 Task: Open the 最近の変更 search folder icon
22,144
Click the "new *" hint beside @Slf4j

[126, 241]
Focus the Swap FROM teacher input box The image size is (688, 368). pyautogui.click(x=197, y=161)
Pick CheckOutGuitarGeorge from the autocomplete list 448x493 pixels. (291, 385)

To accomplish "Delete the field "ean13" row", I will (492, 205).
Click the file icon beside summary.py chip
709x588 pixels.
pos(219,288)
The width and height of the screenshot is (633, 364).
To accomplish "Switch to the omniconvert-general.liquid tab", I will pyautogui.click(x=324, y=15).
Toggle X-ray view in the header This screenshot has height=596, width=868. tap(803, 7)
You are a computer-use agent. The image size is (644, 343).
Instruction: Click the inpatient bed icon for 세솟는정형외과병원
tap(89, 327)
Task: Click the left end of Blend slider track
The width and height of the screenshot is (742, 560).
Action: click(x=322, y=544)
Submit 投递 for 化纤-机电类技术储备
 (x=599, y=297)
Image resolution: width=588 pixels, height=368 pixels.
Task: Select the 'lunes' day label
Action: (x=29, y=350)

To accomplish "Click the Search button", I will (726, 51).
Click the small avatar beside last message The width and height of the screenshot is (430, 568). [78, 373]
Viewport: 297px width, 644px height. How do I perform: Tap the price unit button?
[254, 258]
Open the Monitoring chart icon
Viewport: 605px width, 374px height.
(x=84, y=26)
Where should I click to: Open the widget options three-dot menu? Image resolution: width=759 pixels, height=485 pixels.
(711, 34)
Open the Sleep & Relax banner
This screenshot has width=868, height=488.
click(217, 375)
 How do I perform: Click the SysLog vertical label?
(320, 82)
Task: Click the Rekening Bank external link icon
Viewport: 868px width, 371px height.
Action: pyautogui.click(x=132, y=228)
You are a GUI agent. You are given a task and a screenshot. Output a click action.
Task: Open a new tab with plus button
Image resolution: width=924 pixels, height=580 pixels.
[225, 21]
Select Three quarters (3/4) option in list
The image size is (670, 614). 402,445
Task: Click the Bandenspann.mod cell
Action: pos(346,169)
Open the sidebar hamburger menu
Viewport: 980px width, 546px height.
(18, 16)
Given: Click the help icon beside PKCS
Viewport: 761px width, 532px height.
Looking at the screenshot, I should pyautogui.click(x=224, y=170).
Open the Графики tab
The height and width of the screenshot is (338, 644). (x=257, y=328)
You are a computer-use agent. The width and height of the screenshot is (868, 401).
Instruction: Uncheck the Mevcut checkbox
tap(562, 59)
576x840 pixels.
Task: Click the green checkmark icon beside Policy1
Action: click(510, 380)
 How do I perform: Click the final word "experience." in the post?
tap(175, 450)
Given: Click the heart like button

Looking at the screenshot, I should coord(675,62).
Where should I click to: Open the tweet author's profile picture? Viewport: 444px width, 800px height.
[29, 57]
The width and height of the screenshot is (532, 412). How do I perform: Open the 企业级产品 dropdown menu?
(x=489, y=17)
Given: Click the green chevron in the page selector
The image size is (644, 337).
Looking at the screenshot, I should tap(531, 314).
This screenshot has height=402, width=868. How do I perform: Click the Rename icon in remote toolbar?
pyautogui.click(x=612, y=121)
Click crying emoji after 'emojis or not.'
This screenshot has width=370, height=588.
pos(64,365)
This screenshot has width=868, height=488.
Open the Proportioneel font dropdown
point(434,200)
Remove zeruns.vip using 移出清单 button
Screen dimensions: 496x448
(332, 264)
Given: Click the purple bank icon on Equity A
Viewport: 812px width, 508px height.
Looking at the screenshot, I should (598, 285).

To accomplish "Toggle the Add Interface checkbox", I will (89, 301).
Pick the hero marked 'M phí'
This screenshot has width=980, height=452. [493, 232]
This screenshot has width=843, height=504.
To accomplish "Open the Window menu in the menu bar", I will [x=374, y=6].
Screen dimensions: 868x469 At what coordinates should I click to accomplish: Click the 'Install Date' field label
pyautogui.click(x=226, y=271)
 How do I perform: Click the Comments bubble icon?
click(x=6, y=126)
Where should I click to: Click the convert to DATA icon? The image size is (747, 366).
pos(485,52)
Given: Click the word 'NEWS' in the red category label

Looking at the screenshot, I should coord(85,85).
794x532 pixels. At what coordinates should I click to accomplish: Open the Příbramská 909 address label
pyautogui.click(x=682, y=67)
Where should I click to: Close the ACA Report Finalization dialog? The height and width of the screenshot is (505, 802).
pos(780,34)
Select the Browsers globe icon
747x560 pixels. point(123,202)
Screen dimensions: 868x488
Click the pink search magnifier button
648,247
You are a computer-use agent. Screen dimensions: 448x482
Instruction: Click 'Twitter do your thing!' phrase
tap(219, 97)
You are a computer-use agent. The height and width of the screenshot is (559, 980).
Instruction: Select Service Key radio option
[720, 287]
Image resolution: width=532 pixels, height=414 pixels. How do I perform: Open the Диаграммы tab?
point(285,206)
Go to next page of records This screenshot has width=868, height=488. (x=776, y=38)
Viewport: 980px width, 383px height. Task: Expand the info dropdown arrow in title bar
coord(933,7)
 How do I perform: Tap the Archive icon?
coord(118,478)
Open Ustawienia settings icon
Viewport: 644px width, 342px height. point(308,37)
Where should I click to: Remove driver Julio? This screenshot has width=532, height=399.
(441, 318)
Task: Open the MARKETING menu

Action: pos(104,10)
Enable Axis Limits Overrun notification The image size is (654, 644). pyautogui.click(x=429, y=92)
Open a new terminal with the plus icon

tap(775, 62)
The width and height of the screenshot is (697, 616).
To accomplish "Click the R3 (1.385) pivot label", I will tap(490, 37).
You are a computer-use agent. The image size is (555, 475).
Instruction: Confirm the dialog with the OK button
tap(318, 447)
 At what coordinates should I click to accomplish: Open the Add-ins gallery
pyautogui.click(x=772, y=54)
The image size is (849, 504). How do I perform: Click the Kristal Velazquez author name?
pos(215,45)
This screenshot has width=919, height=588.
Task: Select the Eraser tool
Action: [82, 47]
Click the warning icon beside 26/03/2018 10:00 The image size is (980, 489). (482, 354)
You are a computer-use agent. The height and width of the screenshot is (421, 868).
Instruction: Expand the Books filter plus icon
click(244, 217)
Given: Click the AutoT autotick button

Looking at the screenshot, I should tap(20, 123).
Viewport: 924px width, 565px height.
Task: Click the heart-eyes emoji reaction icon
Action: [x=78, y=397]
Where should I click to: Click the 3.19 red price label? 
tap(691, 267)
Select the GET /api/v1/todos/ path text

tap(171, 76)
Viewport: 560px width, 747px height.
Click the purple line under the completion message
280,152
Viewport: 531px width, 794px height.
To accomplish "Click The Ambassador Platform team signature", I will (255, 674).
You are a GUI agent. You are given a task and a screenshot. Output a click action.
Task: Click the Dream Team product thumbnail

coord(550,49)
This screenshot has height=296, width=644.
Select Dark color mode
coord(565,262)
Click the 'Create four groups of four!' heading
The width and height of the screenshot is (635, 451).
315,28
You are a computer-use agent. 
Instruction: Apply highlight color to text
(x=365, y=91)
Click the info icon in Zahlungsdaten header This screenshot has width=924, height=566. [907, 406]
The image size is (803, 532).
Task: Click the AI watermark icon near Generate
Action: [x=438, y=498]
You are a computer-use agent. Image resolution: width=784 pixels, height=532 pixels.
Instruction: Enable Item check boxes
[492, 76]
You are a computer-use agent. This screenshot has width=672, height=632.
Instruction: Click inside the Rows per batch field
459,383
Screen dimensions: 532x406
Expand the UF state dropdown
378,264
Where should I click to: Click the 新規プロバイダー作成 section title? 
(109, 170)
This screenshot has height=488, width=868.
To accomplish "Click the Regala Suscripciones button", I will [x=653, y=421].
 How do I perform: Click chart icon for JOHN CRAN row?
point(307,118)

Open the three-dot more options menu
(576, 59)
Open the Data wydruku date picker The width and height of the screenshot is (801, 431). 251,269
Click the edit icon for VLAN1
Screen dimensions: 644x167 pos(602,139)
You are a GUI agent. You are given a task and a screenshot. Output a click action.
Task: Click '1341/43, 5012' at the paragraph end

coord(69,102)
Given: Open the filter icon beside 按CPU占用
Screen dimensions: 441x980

== ABOUT THIS EXERCISE ==
The lines to return are those in the entries above that hold "agent".

== EXERCISE OUTPUT ==
You are a computer-use agent. The image size is (644, 343).
You are a GUI agent. You are given a task and a screenshot. Output a click action.
You are a computer-use agent. The width and height of the screenshot is (868, 401).
You are a computer-use agent. Screen dimensions: 448x482
You are a computer-use agent. The height and width of the screenshot is (559, 980).
You are a computer-use agent. The image size is (555, 475).
You are a computer-use agent. The height and width of the screenshot is (421, 868).
You are a GUI agent. You are given a task and a screenshot. Output a click action.
You are a computer-use agent. 
You are a computer-use agent. Image resolution: width=784 pixels, height=532 pixels.
You are a computer-use agent. This screenshot has width=672, height=632.
You are a GUI agent. You are given a task and a screenshot. Output a click action.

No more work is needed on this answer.